Wie kann politische Bildung junge Menschen wirklich begeistern? Die Politikwerkstatt der Evangelischen Akademie Tutzing machte diese Frage vom 10. bis 12. Oktober 2025 direkt erlebbar: Rund 85 Jugendliche zwischen 16 und 27 Jahren diskutierten über internationale Themen wie China, Klimajournalismus, Finanzinklusion und Demokratie.
Die Inhalte der Werkstatt entstanden aus einer Kombination von langfristiger Planung, aktuellen Entwicklungen und den Interessen der Jugendlichen.
"Einerseits sammeln wir mit langer Vorbereitungszeit politische Themen, die brisant bleiben, wie den weltweiten Klimaschutz. Andererseits nehmen wir kurzfristig Themen auf, zum Beispiel als ChatGPT aufkam", erklärt Studienleiterin Julia Wunderlich.

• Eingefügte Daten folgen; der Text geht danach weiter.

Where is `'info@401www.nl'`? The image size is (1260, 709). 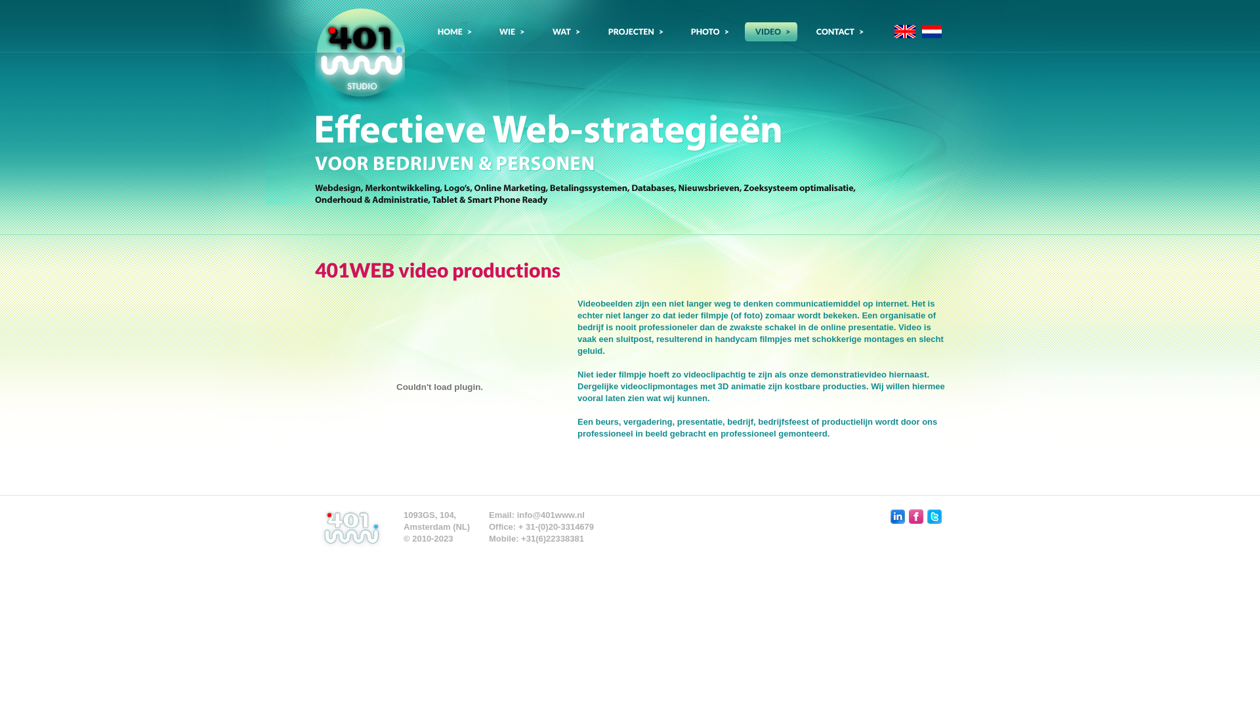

Aktive Mitgestaltung war ein zentrales Element: Die Teilnehmenden bestimmten, welche Themen behandelt und welche Expertinnen und Experten eingeladen wurden. So waren Julian Müller-Kaler, USA-Experte aus Washington D.C., und Lea Sahay, China-Korrespondentin der Süddeutschen Zeitung, live dabei. Großes Interesse weckte auch Rim Melake von der Weltbank, die erklärte, warum mehr Frauen weltweit Zugang zu internetfähigen Handys benötigen – ein entscheidender Schritt für finanzielle Gerechtigkeit.
Politische Bildung zum Mitmachen: UN-Planspiel bringt Weltpolitik nach Tutzing
Ein zentrales Element der Werkstatt war das digitale UN-Planspiel, bei dem die Jugendlichen den Sicherheitsrat zur Krise im Sudan simulierten. Aufgrund der Gruppengröße gab es drei parallele Simulationen, bei denen jede:r Teilnehmende eine Rolle übernahm. Alle Informationen waren digital verfügbar. Aufgaben, Rollenbeschreibungen und Abstimmungsergebnisse konnten direkt am Tablet eingesehen werden.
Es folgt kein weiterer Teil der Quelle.